Local Courts are a good idea except that that soemone hasto sit on them. Would you be willing to sit in a court to whcih your agressive neghbours are routinely brought.

Anonymous said...

Iain, Im confused as to what you think local courts would achieve? What would the practical advantages be over normal courts?

Anonymous said...

This would be like giving Norris from Coronation Street licence to issue ASBOs in all but name.

It'd deal with nothing that magistrates can't and otherwise it would be used to deal with the most trivial matters leading to people living their lives by committee approval.

I'm perfectly happy with local magistrates, thank you.

Anonymous said...

Hate to say it, but I spent a year studying this sort of thing, both in theory and in practice, at University, and I cannot see the point.

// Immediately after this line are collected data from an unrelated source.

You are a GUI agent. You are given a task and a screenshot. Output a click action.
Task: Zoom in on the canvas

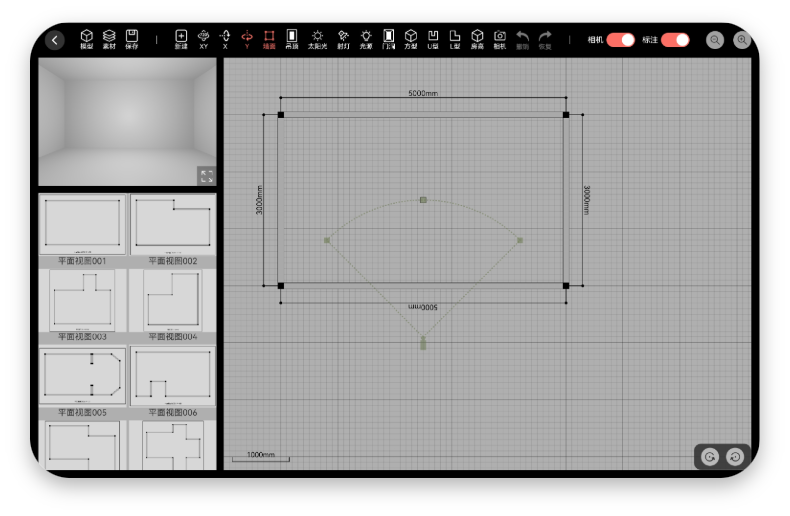742,40
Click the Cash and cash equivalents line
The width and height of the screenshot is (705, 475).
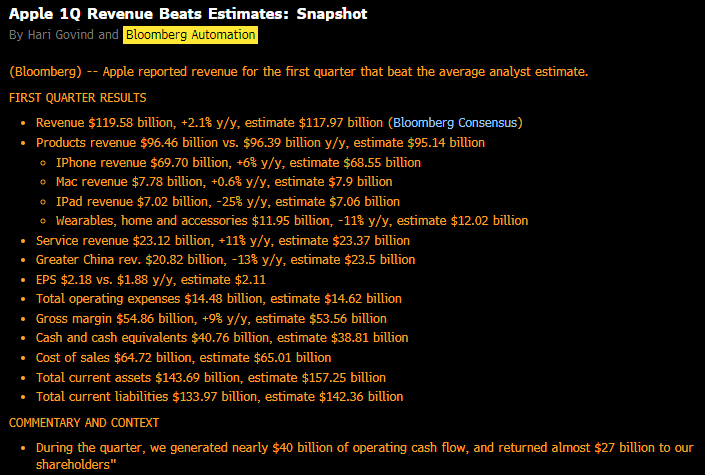(x=221, y=338)
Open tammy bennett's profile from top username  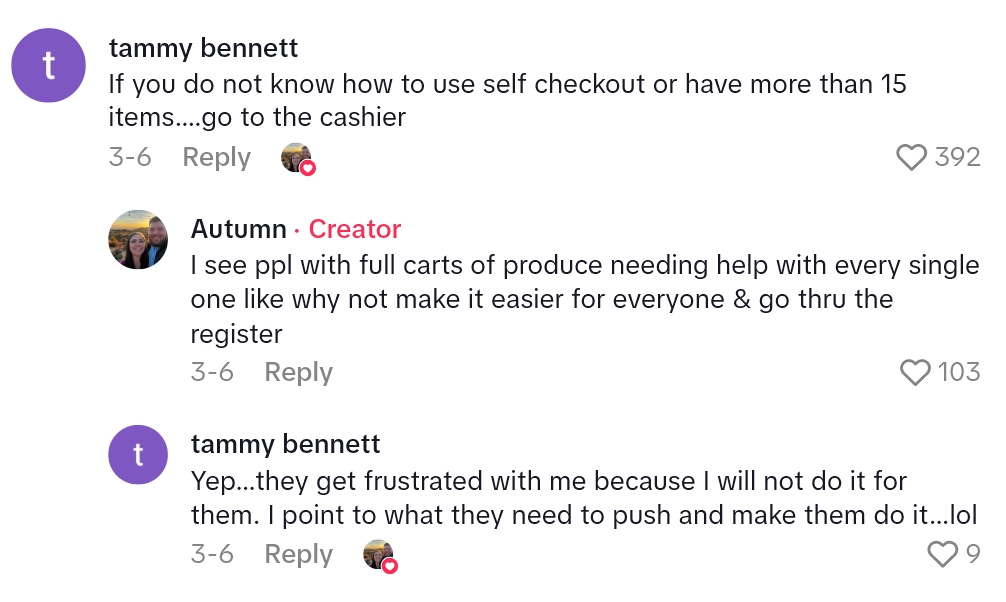pyautogui.click(x=203, y=48)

It pits neighbour against neighbour, lacks authority and cannot hand out punishments worth talking about. You could say it might work with very, very young offenders, but the Youth Courts aren't exactly busy, so why not let them handle it properly?

Anonymous said...

Just the job for Judge Judy!!!

The Remittance Man said...

Having read of the crowds that couldn't tell the difference between a paedophile and a paediatrician, this sort of thing scares me.

Elected judges and prosecuters as in the US might be a good idea. But I would make a prior legal qualification one of the prerequisites for all candidates.


Anonymous said...

Didn't we have these and weren't they called magistrates' courts, before this government ruined them by appointing district judges and emasculating the remaining magistrates? You can't have the common man sitting in judgment on the common man, because he is so vicious with his fellow who he perceives as having transgressed. Justice requires the application of mercy otherwise it becomes vengenance and ceases to be legitimate or just.

Anonymous said...

RM - Obviously elected judges in the US are actual judges. People can't just walk in off the street and say, "I want to stand for Second District Court judge."

The point about the American system is, the judges are answerable to the voters - at the next election; our own judges live in a world of their own, absolutely isolated from the voters. I would prefer that the two be in touch.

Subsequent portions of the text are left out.